An archipelago of small, partially wooded islands connected by footbridges, the park is a few kilometres from the downtown core and one of the finest recreational areas in Ontario. Once you’re in the thick of it, cycling along the boardwalk adjacent to Lake Ontario, exploring its meadows, or relaxing on one of its fine sandy beaches, urban Toronto seems almost like a distant memory.

Toronto’s skyline looms over the islands

On a bright sunny afternoon recently, my daughter and I spent a couple of hours on the islands. Lining up at the Jack Layton Terminal to board a ferry heading to the Hanlan’s Point dock, we waited about 15 minutes to buy our tickets. A word of advice: Order online and avoid the queue.

As the boat roared off, the metallic waters of the lake were fairly placid. Twenty to 30 people, some with bicycles, were on board. During the 15-minute ride, I saw seagulls bobbing in the water and two squat propeller-driven commercial airliners coming in for a landing at the Island Airport.

“Welcome to paradise,” said a man as we disembarked.

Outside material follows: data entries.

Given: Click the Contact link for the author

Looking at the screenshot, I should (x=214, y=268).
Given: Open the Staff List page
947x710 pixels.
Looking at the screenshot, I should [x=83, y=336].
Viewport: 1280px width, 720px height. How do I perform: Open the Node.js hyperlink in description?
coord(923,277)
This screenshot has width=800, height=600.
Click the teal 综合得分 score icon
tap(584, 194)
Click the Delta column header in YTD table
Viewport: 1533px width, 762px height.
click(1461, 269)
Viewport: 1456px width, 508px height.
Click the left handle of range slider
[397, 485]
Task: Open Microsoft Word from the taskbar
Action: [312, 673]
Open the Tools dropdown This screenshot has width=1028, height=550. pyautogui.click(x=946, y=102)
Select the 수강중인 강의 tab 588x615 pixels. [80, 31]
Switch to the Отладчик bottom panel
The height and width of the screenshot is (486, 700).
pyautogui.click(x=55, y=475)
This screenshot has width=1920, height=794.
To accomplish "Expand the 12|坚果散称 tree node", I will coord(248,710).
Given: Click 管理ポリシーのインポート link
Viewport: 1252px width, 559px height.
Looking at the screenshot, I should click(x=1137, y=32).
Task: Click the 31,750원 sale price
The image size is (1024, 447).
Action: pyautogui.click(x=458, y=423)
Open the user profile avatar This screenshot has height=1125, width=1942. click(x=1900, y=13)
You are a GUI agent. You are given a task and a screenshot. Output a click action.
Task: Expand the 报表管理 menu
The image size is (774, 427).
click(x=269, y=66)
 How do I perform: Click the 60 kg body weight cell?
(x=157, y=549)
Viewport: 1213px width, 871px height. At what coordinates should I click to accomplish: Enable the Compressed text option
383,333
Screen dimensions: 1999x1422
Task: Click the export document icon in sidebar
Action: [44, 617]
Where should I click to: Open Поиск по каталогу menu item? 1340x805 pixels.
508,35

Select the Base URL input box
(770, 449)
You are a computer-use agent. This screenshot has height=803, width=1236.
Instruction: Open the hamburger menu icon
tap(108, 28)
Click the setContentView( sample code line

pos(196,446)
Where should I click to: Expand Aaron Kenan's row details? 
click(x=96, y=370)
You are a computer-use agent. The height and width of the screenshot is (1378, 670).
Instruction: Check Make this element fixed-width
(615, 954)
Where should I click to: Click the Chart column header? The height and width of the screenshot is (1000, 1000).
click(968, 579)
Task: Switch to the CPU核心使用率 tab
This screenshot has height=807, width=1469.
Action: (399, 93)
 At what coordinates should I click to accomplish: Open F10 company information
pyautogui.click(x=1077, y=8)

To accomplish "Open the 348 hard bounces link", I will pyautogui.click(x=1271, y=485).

I already knew the islands were special, having visited about a dozen times since the mid-1970s. But whenever I return, I feel something fresh and vital in the air rather than a sense of deja vu. In short, the islands invigorate me.

Veering right to a fairly secluded cycling path, we stopped at a plaque indicating that Babe Ruth, a legendary baseball player, hit his first professional home run here on September 5, 1914. Who knew?What a revelation. The baseball stadium where this now historic sports event occurred was demolished long ago.

One of the beaches on the islands

We pedalled past thick groves of trees, reaching a sign directing us to a protected sand dunes zone. Having parked our bikes, we took in a tranquil tableaux of sand and water.

Solitude on the islands

Beset by hunger pangs, my daughter requested a lunch break. I was only too happy to oblige, having made egg sandwiches and brought along home-grown cherry tomatoes and purple Greek olives as “side dishes.” It was a simple yet delicious Mediterranean meal fit for two hungry cyclists.

The bench we sat on was close to a glorious garden bursting with late-summer flowers and plants. As we ate, we watched Canada geese swimming in an artificial pool and noisy seagulls lunging for food scraps.

Resuming our ride, we passed a pier, a bicycle rental facility and a quaint fire station. Surprisingly, many more visitors were in evidence than I had expected on a day toward the end of the week. Some of them were riding bicycles and tricycles. Still others were walking. I was glad to be on a bike, which gives you a feeling of flexibility and freedom.

Island marina

As we continued riding, we paused momentarily, first to admire a marina packed with beautiful sailboats and then to focus on Toronto’s skyline — a thicket of tall buildings gleaming in the sun.┬áSeveral minutes later, we pulled into a rustic cafe set in a pleasant garden of rose bushes, sunflowers and a field of kale. It was an idyllic place to wind down and reflect on the day’s events.

Sunflowers at the cafe

Fortified by cold refreshments, we cycled into the quaint residential quarter, where 750 people live year-round in 262 cottages.

Paths such as this one run through the island’s cottage quarter

The cottages, some entangled with greenery and still others adorned with blazing flower beds, ranged from the ragged to the enchanted in terms of their appearance.

Rustic cottage

We returned to Hanlan’s Point via the boardwalk, a lovely stretch of pressure-treated wooden boards that creaked and groaned under our wheels.

Cycling on the boardwalk

We boarded the boat back to Toronto with something of a heavy heart because our tight schedule had permitted only a relatively brief visit.

Water taxi returns to the mainland

The islands need a lot more time to be fully savored and appreciated.

We’ll be back again to let it all sink in a little deeper.